しかし、彼女には鷲宮という姓に憶えがあったのだ。
「メア、これは冗談でもなんでもないわ。お婆様の予言は絶対よ。わかるでしょう」
ライカの言う通りである。大司教の座にまで登りつめた彼女の予言が外れることはない。
この未来は多少の誤差はあれど確実に結実する未来。つまり、回避不能の悲劇であることを指し示していた。

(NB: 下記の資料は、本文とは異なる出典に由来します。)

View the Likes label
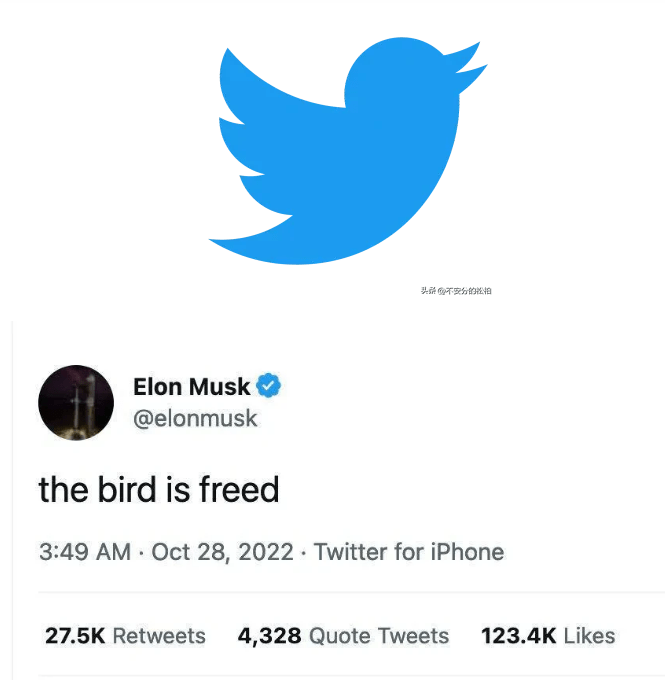 [x=590, y=636]
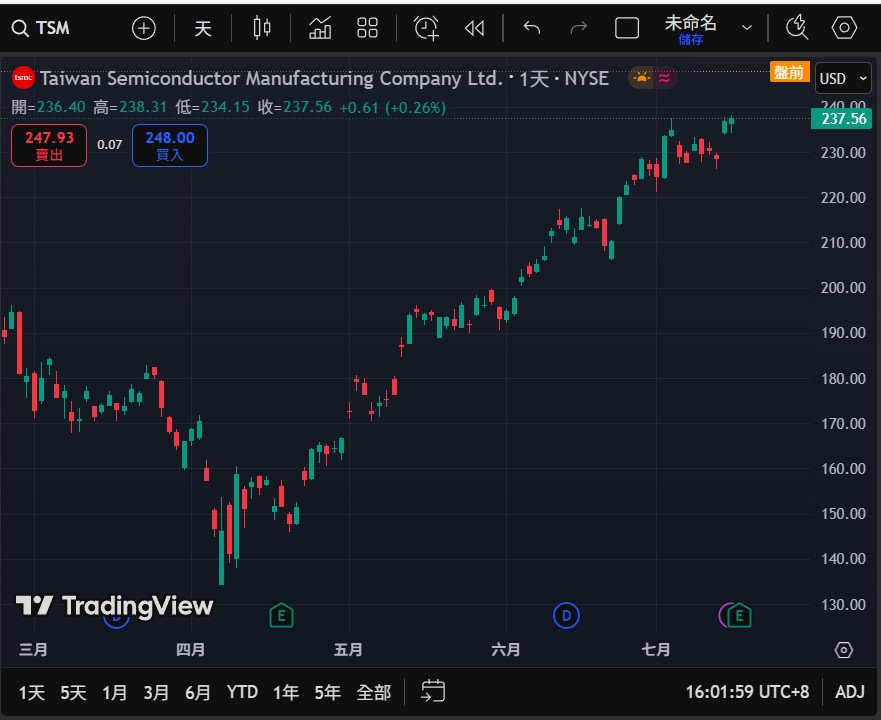Click the blue 248.00 buy button

pyautogui.click(x=170, y=145)
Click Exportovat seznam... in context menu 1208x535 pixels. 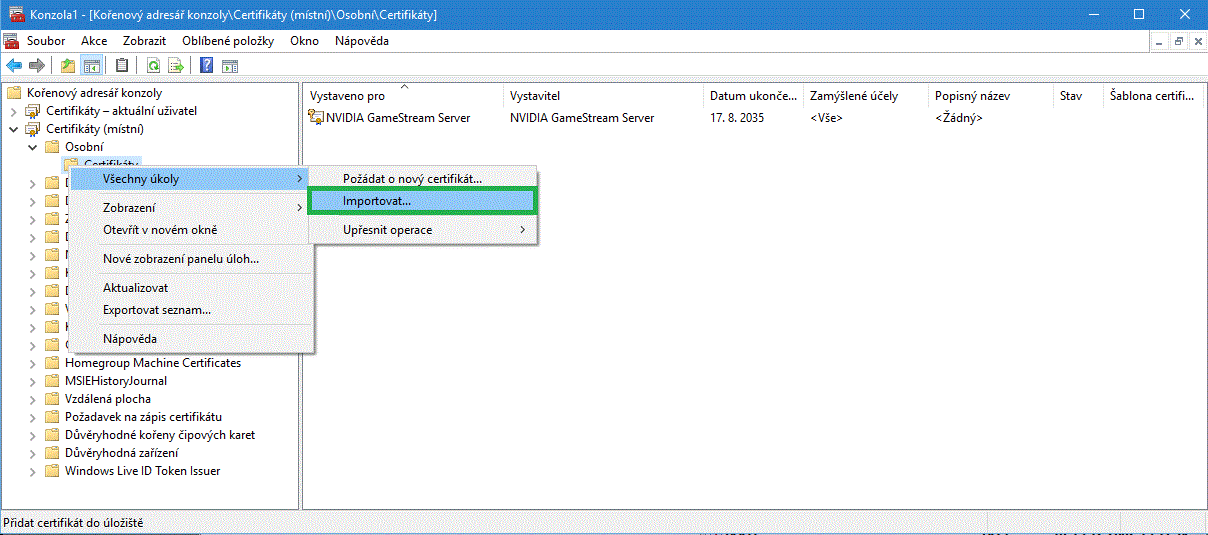coord(157,310)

「あの馬鹿、何故今まで言わなかった。時間があればまだ救いはあったのに……」
「どうするの。このまま放っておいたら、いずれ彼は――」
「どうすることもできないさ。魔性を宿す者は魔性に惹かれる。これは本能だ。抗う事はできない。放っておいても、いずれ力に目醒めるだろう」
「だからって……まだ彼は学生よ。右も左もわかってない。まだ時間はあるわ。貴方が忠告をすれば、きっと!」
「無理だ」
「どうして!」
諦める素振りを見せた彼女を糾弾するように、ライカは語気を強めた。
「これはきっとアイツなりに考えた結果なんだろう。いずれ知る真実だとしても、その時期を遅らせることは出来る。叶うのであれば穏やかに過ごさせてやりたいというのは、親の気持ちとしては当然のことだ」
アルメリアは事務所の窓から蒼い月を仰ぎ見た。
「しかし、不思議なものだな、魔法使いとしては中途半端な男だと思っていたが、中々どうして人の親としては立派だったわけだ。安心しろライカ。万が一の時には私が面倒を見るよ。それまでは我々に出番はない」
「……わかった、お願いね」
コクリと頷き、それ以上ライカは何も言わなかった。
これはまだ始まってすらいない物語。魔女、アルメリア・リア・ハートをトップとする情報屋『イリーガルリサーチ』の面々がとある男に出会う前のプロローグだ。